Political party images result from interactions among the images projected by the visible members of a political party, especially its elite officeholders; characterizations of the party in the media; and the biases of the people exposed to information about the political party. Because political parties are coalitional in nature, there are multiple messages and images conveyed to the public by party leaders and candidates. The image of a given party is also influenced by the countervailing messages of opposing party leaders and candidates. The media tend to reinforce and magnify party images by selecting stories and sources for interviews that fit popular stereotypes of the parties—often interviewing activists or party elites who hold relatively more ideologically extreme views compared to rank-and-file partisans or the public.

Individuals paying attention to and interpreting political information communicated during campaigns ultimately hold the images of the political parties. An individual's attention to and interpretation of political information is influenced by their unique set of beliefs, values, and attitudes formed through their socialization and life experiences. Since an individual's social group affiliations tend to affect the development of their politically relevant beliefs, values, and attitudes, so party images vary with the social group affiliations of individuals, including race, ethnicity, gender, class, and socioeconomic identification. People with greater interest in politics tend to have better developed cognitive schema (networks of associated ideas stored in long-term memory) for interpreting new political information, pay more attention to political information, retain more information, and thus tend to develop the most articulate party images. People with higher levels of education tend to form images of the political parties with broad, philosophical content (for example, incorporating liberal-conservative orientation). Newspaper readers are more likely than television viewers to have well-formed images of political parties.

Perhaps more important, voters with relatively well-developed cognitive schema interpret fragments of information in ways that are consistent with their existing beliefs. As a result, most voters' perceptions are affected by their party loyalties, ideological orientations, and deep-seated political attitudes relevant to the processing of newly-encountered information. For example, Republican and Democratic voters tend to pay attention to and incorporate information favorable to their party, while ignoring or distorting information that is unfavorable to their party.

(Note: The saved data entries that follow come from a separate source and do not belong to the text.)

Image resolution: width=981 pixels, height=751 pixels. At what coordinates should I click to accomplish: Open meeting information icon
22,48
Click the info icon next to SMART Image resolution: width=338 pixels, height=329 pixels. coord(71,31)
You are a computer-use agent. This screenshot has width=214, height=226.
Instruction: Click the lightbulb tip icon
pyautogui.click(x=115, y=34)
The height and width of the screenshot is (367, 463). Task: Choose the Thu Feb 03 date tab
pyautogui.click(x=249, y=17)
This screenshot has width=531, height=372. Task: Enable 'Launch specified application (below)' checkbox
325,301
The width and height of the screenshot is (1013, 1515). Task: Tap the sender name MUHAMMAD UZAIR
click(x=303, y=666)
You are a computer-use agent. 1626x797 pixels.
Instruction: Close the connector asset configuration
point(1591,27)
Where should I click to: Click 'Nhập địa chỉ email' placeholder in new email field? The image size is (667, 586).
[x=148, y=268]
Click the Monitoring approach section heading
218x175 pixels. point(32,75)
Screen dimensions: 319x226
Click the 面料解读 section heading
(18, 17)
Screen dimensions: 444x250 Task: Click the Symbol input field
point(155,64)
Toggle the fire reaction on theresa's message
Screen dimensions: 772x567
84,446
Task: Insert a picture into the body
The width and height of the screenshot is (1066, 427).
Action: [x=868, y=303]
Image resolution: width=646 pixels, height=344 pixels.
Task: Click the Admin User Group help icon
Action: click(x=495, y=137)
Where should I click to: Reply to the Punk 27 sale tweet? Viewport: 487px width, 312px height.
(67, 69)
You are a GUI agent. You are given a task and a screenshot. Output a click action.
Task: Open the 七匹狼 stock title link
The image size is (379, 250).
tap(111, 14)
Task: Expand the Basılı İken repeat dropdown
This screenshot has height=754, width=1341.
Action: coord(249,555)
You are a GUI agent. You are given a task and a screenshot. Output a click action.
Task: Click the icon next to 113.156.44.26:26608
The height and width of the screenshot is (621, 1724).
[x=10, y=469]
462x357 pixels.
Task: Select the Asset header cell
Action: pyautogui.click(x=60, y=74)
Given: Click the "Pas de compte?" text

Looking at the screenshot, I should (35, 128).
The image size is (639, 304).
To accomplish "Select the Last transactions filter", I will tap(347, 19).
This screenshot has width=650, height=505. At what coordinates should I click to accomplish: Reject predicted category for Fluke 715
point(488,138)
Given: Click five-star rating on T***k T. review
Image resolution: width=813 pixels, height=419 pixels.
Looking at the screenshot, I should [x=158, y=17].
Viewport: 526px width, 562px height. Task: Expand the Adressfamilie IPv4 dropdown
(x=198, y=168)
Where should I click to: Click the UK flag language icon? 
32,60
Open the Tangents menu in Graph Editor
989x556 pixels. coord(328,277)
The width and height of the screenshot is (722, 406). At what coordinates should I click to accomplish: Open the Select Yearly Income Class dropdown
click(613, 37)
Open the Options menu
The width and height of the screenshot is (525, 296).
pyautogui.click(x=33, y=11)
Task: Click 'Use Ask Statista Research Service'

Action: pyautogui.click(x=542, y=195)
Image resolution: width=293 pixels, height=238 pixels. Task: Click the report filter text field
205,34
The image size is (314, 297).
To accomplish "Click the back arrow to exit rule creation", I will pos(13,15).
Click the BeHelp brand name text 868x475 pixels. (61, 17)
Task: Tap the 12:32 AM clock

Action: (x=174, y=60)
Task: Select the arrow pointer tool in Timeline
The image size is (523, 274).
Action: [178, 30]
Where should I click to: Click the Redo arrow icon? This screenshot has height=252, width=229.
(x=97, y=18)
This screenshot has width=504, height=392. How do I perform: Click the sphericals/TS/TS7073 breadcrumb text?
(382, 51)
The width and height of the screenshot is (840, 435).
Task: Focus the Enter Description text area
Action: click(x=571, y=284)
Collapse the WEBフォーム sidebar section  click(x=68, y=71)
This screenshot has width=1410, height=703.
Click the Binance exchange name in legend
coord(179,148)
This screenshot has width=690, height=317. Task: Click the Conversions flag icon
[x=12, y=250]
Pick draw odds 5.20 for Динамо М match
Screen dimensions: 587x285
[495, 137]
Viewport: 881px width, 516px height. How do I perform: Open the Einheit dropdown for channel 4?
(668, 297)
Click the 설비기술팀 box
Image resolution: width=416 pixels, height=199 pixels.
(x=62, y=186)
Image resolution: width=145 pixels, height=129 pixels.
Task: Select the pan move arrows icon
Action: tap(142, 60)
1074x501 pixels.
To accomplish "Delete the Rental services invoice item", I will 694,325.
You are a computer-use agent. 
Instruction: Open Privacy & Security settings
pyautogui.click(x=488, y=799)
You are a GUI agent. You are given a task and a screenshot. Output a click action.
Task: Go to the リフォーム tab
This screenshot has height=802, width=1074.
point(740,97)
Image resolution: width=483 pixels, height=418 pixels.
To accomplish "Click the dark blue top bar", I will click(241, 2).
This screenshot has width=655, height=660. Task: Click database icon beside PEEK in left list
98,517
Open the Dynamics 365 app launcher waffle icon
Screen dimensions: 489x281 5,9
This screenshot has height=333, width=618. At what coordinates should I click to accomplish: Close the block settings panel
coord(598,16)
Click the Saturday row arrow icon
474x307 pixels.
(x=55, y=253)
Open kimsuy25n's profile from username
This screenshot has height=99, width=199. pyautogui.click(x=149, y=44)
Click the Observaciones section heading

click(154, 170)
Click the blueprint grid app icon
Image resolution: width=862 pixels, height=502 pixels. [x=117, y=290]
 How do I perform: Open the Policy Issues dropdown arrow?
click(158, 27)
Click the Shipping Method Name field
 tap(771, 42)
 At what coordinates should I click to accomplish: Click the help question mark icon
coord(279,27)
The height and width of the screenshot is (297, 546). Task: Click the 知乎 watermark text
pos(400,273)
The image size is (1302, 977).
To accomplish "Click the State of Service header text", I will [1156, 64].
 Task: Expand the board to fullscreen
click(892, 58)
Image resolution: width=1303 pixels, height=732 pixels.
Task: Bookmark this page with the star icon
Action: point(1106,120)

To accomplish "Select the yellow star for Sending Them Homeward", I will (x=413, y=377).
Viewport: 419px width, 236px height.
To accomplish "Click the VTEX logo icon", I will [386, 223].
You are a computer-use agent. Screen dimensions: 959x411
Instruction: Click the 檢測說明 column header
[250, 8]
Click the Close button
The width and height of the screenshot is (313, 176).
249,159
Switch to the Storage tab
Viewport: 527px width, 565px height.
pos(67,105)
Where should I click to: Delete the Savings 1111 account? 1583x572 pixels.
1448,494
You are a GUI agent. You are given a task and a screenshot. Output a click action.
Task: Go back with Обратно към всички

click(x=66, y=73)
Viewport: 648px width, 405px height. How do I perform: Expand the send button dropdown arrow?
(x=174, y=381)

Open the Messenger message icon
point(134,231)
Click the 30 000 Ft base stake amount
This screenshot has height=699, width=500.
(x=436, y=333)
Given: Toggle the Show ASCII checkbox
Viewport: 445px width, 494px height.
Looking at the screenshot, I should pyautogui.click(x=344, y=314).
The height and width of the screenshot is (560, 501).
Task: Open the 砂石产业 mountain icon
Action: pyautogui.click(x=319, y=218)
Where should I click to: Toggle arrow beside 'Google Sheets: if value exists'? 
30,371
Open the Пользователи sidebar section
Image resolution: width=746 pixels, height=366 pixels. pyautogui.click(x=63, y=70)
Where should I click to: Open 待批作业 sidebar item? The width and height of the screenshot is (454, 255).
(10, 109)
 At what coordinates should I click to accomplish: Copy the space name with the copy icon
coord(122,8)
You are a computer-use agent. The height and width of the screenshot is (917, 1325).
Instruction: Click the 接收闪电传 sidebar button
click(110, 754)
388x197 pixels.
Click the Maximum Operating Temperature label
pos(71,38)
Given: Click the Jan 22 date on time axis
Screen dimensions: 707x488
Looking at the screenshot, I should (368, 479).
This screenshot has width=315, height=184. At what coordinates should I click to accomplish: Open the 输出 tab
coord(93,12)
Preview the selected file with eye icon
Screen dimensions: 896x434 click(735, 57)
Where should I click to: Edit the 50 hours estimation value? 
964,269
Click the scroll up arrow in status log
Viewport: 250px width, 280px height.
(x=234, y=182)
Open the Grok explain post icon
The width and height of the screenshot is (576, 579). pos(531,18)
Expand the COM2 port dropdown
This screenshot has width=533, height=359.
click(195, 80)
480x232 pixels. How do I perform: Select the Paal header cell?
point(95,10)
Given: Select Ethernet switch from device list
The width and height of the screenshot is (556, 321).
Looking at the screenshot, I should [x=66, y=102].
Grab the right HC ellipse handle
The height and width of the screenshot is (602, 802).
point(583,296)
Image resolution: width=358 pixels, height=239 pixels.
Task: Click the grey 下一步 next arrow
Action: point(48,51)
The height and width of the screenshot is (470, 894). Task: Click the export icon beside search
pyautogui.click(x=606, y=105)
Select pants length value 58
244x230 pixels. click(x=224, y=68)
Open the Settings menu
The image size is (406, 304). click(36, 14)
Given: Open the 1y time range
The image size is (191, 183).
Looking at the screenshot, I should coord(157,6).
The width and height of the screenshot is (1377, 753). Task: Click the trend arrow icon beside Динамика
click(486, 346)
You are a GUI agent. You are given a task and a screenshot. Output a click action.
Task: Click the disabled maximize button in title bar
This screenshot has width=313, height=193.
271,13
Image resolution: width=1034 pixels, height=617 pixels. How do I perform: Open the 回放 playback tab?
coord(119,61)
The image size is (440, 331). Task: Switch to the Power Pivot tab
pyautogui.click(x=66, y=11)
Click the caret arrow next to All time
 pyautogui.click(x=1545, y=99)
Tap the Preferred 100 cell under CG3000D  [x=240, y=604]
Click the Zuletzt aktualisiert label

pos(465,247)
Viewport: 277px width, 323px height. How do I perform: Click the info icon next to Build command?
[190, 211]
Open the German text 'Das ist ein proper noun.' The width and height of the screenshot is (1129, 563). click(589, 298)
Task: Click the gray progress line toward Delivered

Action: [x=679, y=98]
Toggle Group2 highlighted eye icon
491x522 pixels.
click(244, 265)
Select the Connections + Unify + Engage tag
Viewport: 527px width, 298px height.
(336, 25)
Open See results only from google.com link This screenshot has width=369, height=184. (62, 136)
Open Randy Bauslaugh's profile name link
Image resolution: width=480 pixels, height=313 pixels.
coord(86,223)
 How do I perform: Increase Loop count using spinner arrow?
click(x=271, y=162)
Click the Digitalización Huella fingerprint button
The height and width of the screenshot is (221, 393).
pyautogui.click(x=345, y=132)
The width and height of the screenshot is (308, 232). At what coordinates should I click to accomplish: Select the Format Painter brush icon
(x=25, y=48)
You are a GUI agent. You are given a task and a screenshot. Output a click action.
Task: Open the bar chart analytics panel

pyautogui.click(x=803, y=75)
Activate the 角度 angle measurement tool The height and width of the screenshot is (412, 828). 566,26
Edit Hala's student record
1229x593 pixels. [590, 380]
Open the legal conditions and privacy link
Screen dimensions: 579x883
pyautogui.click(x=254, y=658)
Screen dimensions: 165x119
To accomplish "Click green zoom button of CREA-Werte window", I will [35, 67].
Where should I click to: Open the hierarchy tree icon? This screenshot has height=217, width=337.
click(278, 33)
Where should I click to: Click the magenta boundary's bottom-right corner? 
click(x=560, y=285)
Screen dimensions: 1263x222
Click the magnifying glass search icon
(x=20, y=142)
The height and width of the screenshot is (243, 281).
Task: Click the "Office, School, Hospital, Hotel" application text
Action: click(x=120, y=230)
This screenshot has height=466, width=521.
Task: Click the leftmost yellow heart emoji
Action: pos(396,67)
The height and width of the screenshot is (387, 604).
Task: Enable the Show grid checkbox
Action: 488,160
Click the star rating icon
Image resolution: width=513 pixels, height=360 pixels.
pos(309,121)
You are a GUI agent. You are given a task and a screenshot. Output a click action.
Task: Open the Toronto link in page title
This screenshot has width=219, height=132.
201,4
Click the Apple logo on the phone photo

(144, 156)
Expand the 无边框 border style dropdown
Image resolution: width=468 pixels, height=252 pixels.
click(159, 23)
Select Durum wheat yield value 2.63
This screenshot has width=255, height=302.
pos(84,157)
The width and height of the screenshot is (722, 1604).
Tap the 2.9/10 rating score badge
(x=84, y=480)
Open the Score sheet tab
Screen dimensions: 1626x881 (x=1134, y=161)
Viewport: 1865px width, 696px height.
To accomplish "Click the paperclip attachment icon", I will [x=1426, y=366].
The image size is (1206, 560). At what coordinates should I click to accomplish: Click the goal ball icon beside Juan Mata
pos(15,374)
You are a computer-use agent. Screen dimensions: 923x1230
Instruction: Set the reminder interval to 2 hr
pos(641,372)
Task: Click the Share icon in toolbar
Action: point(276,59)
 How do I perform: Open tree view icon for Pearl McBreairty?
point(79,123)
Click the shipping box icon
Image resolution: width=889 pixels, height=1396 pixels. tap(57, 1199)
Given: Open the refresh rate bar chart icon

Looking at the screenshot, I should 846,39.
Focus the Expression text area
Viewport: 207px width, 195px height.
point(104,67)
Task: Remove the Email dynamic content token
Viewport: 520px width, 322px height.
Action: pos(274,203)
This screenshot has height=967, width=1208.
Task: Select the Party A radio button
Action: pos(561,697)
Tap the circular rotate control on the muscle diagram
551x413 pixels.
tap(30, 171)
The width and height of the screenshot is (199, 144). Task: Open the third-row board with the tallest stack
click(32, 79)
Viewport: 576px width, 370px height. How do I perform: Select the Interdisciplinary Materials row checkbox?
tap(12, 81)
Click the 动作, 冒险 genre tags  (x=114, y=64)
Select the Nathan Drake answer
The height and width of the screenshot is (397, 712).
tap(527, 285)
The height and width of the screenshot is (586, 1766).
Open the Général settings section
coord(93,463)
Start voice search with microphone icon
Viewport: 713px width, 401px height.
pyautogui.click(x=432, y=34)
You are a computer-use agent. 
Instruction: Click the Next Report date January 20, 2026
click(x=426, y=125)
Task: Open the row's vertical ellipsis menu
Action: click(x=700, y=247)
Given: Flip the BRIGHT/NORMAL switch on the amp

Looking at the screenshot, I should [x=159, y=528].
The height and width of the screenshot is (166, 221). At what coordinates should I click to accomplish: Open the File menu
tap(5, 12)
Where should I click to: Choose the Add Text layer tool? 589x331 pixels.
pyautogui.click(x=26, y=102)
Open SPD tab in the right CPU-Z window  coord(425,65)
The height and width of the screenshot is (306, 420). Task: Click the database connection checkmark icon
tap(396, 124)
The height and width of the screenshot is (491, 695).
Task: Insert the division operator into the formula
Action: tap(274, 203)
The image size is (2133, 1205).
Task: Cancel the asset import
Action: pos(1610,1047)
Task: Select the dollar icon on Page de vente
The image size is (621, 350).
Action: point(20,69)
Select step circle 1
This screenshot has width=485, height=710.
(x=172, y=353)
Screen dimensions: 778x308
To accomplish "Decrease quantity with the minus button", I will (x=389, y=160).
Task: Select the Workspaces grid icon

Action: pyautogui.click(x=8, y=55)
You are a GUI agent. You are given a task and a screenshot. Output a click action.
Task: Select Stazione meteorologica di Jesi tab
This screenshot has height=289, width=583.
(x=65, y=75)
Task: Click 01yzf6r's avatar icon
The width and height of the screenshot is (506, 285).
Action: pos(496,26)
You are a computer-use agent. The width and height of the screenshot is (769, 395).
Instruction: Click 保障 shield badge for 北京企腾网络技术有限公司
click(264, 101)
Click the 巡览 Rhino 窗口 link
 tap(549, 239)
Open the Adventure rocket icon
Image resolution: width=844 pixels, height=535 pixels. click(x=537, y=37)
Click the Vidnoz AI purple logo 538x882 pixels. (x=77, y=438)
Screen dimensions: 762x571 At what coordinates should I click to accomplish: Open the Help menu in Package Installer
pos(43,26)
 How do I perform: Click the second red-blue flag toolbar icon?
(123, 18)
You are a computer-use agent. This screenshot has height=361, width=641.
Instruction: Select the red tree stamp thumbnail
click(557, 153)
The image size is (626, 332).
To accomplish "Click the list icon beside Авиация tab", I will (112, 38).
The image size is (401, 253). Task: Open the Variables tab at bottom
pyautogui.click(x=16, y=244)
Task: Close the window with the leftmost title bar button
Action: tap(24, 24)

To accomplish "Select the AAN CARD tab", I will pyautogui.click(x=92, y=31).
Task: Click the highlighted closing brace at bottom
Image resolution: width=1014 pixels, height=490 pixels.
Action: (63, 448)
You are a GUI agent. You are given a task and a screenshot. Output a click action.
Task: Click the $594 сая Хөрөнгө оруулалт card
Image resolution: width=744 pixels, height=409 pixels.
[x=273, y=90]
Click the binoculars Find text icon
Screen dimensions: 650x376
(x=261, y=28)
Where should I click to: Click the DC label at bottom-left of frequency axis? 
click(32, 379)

Voters with relatively weak existing political predispositions (for example, nonpartisans and ideological moderates) tend to have less articulate images of the party, and are relatively more receptive to (and therefore more affected by) the messages and information communicated during a campaign. People lacking a clear image of the political parties often fail to exhibit consistent policy differences based on their party identification. Nonpartisan voters are more likely to form impressions that incorporate both favorable and unfavorable information about both political parties, resulting in greater ambivalence toward the parties.